Vainqueur du Paris SG (3-1), Lille qui vient d'aligner sept victoires de suite en L1 s'affirme de plus en plus comme un véritable prétendant même si pour l'instant l'entraîneur comme les joueurs gardent un discours très mesuré.
La trêve, le départ à la CAN de trois joueurs, dont son meilleur buteur, l'Ivoirien Gervinho, rien ne semble perturber cette équipe lilloise qui n'a plus perdu depuis le 22 novembre à Montpellier (2-0) en L1. L'efficacité est équivalente, la confiance analogue, l'envie similaire.

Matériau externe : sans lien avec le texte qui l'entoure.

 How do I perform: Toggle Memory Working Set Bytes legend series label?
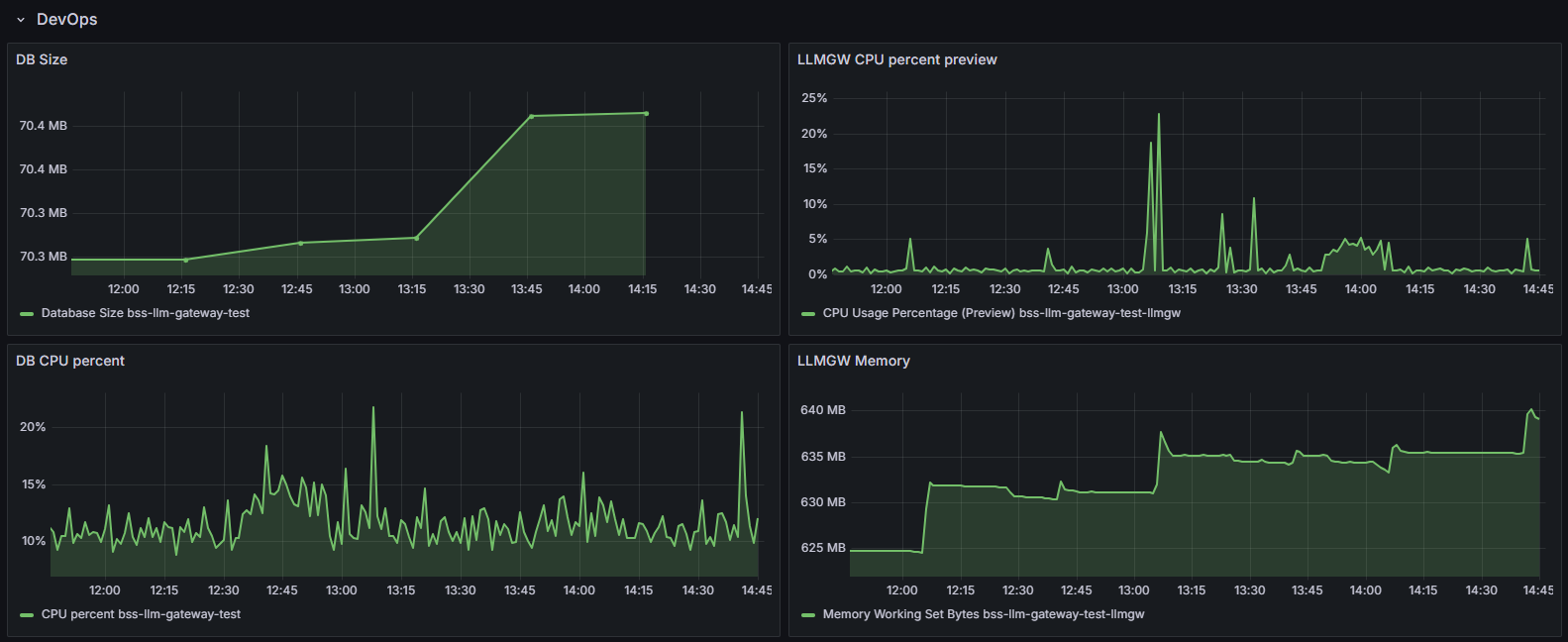(x=984, y=614)
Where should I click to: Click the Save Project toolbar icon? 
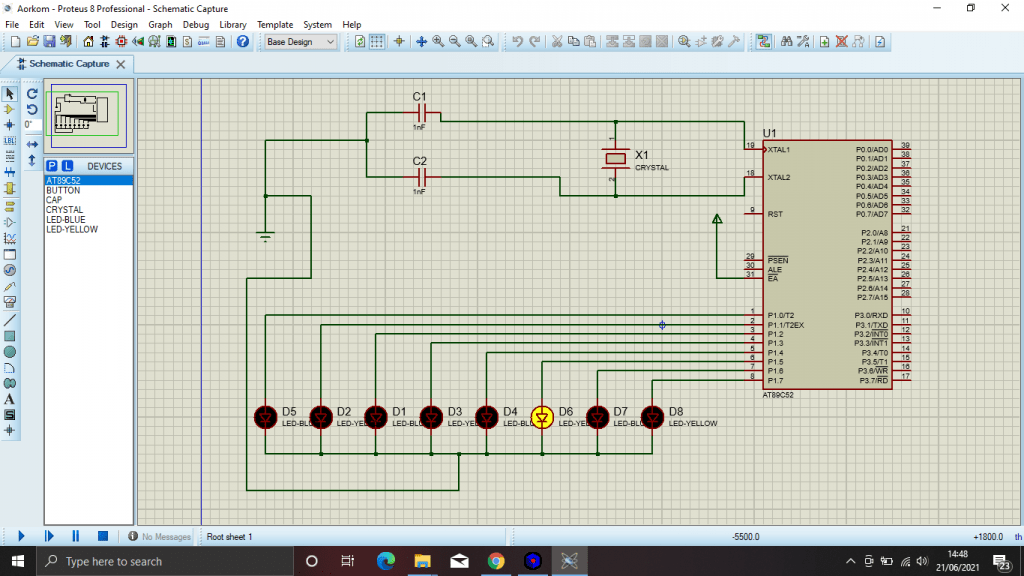point(49,42)
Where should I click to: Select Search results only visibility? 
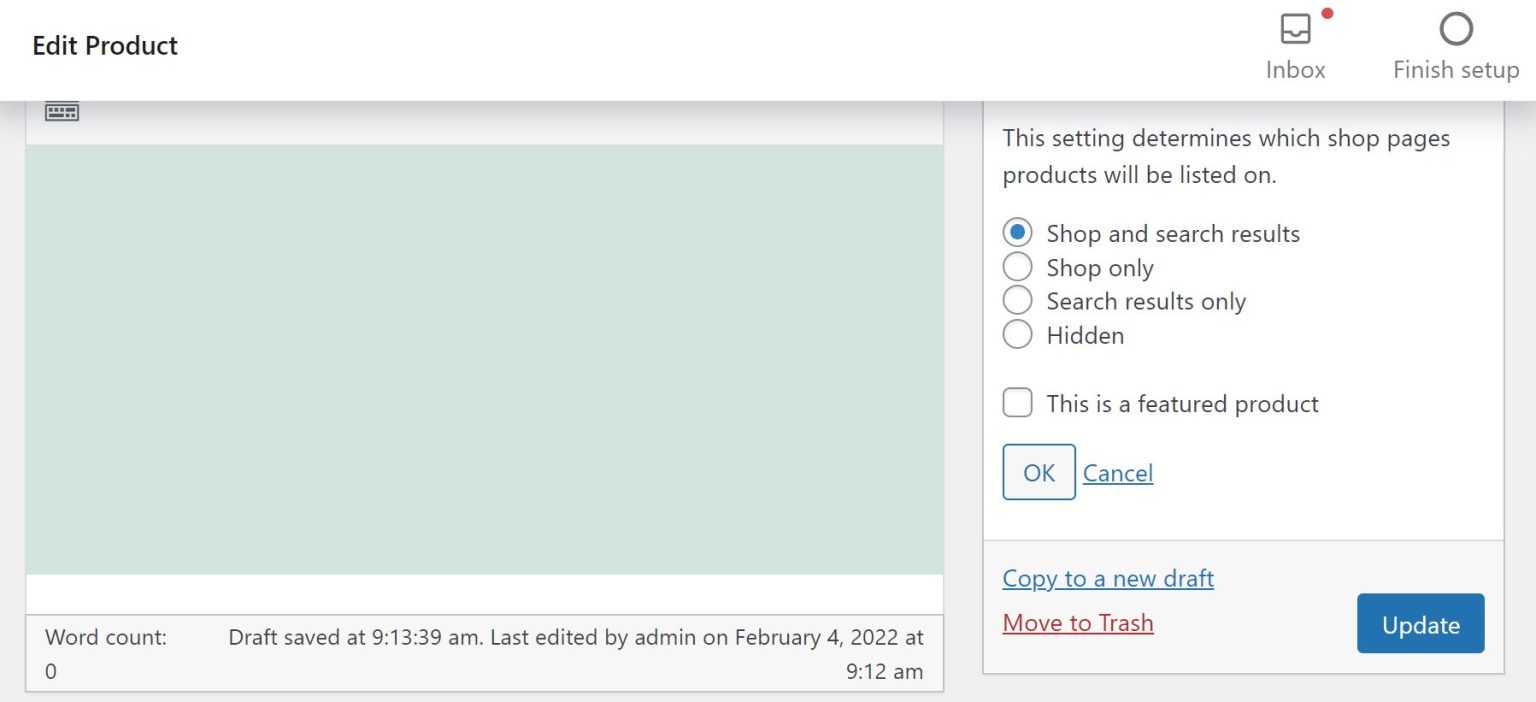click(1017, 301)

Jeudi, Rennes en Coupe de la Ligue avait tenu avant de céder en prolongation face à la puissance nordiste (3-1). Samedi, le PSG n'a quasiment pas existé, naufragé dans un tourbillon de passes, de mouvements bien trop rapides pour lui.

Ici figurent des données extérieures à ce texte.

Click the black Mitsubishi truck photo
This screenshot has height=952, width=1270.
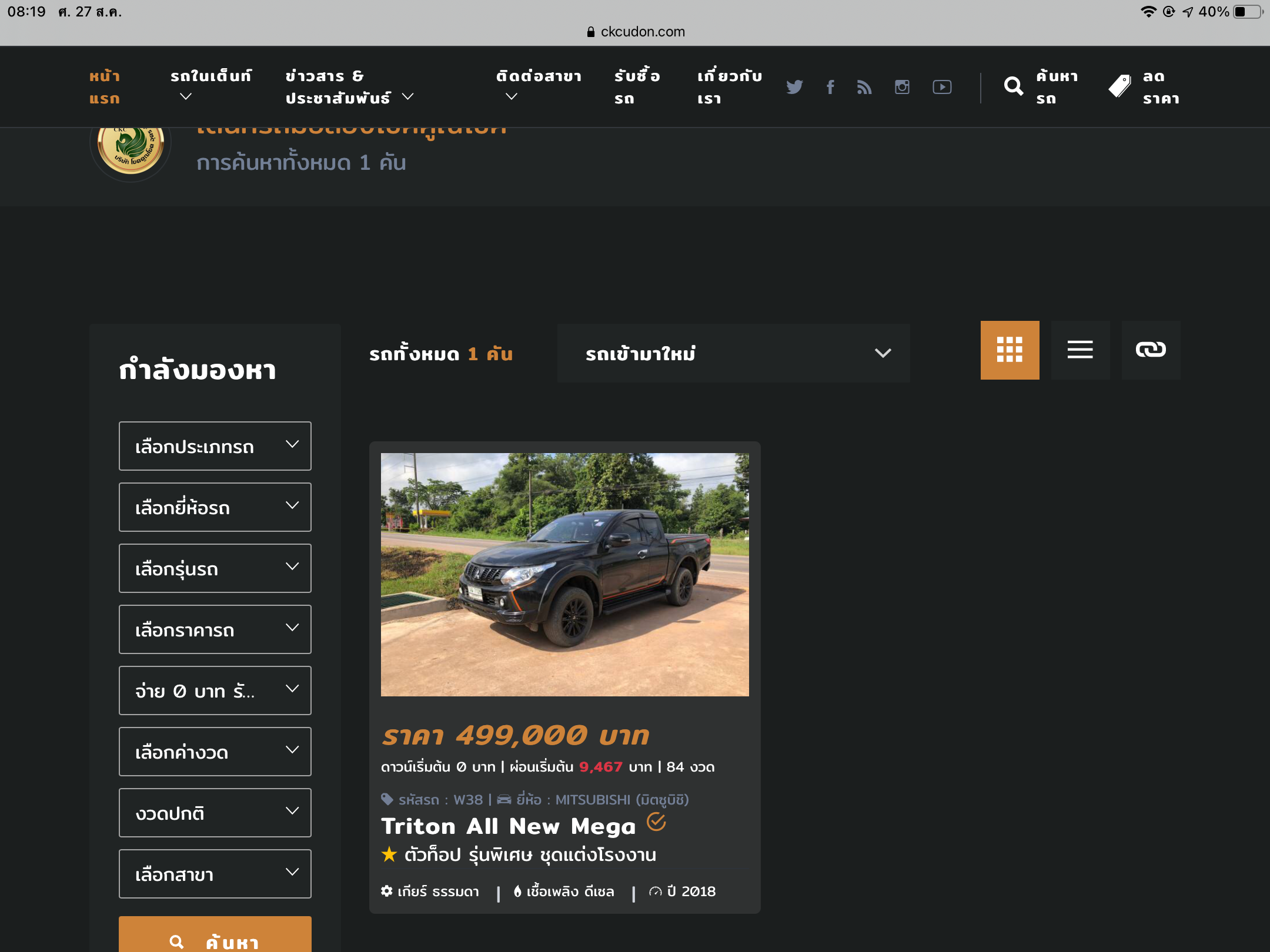564,574
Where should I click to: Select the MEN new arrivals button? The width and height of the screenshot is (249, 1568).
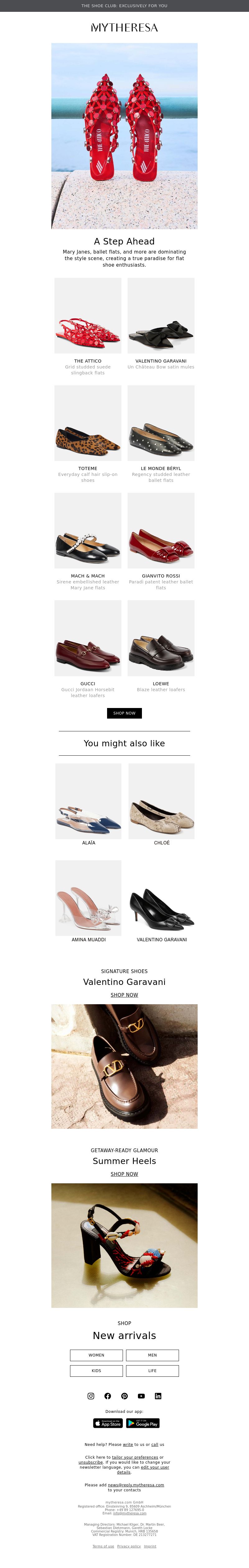pos(152,1355)
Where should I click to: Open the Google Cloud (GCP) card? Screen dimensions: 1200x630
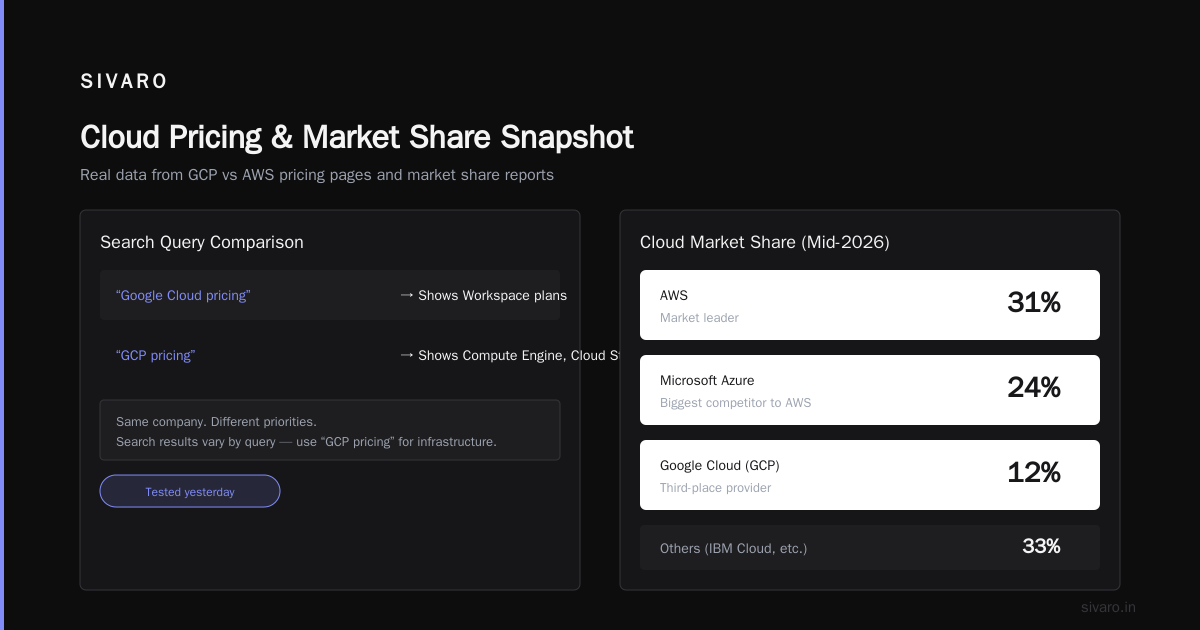point(870,475)
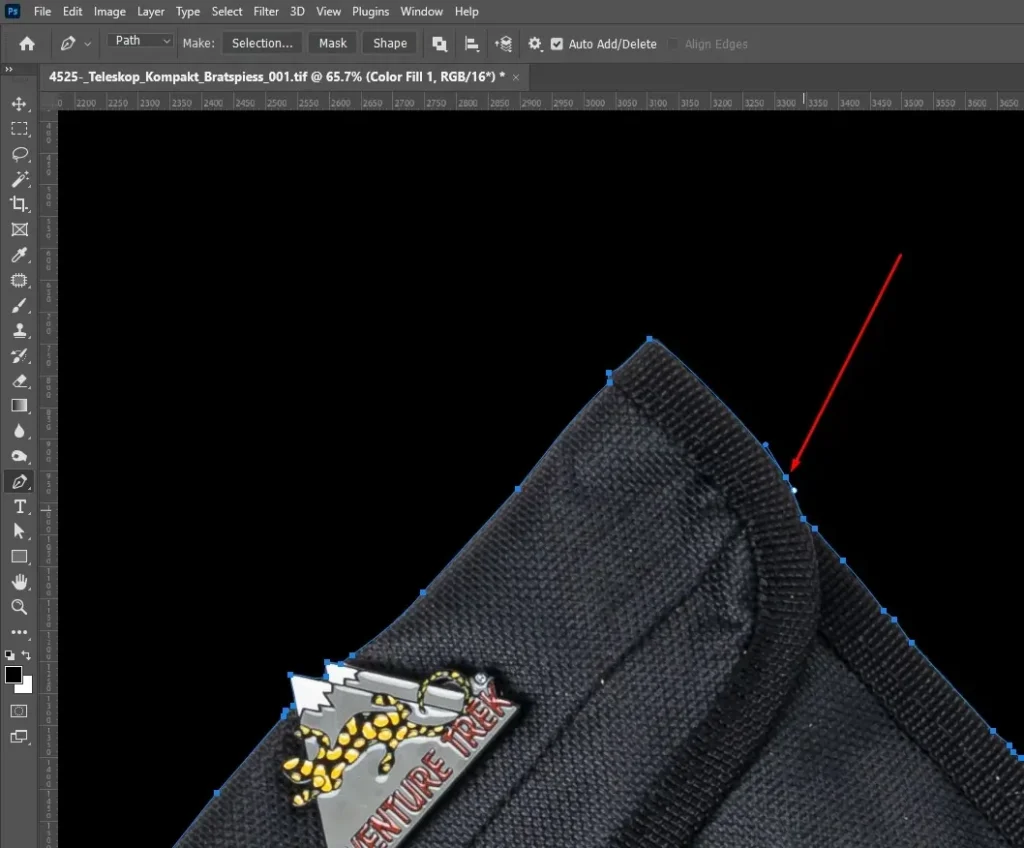The height and width of the screenshot is (848, 1024).
Task: Open the path operations menu
Action: (439, 44)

Avec des buts de Béria, Balmont et Obraniak, la meilleure attaque de la L1 (40 buts) a évacué la crainte sous-jacente, en décembre, d'une certaine Gervinho-dépendance. Contrairement à la saison dernière pendant laquelle elle avait souffert de Bastos-dépendance.
"Les buteurs de ce soir (samedi) prouvent la grande complémentarité du groupe", constate le gardien Mickaël Landreau. "Ca souligne l'osmose qui règne dans le groupe. Tout le monde est capable de se montrer décisif", témoigne le défenseur-buteur Franck Béria.
Rudi Garcia, qui avoue "se sentir bien" à la deuxième place, apprécie surtout "l'état d'esprit" et le plaisir que prennent les joueurs à "chercher ensemble ce type de performance", à donner le meilleur quoi qu'il se passe. Et se félicite "des progrès dans la gestion du score".
"Pas un hasard"
Cependant, les Lillois ne se voient pas plus beaux qu'ils ne le sont. L'entraîneur n'a pas besoin de piqûre de rappel pour que ses joueurs se souviennent que "tout reste fragile", que "Lille n'est pas seul à lutter pour les places européennes".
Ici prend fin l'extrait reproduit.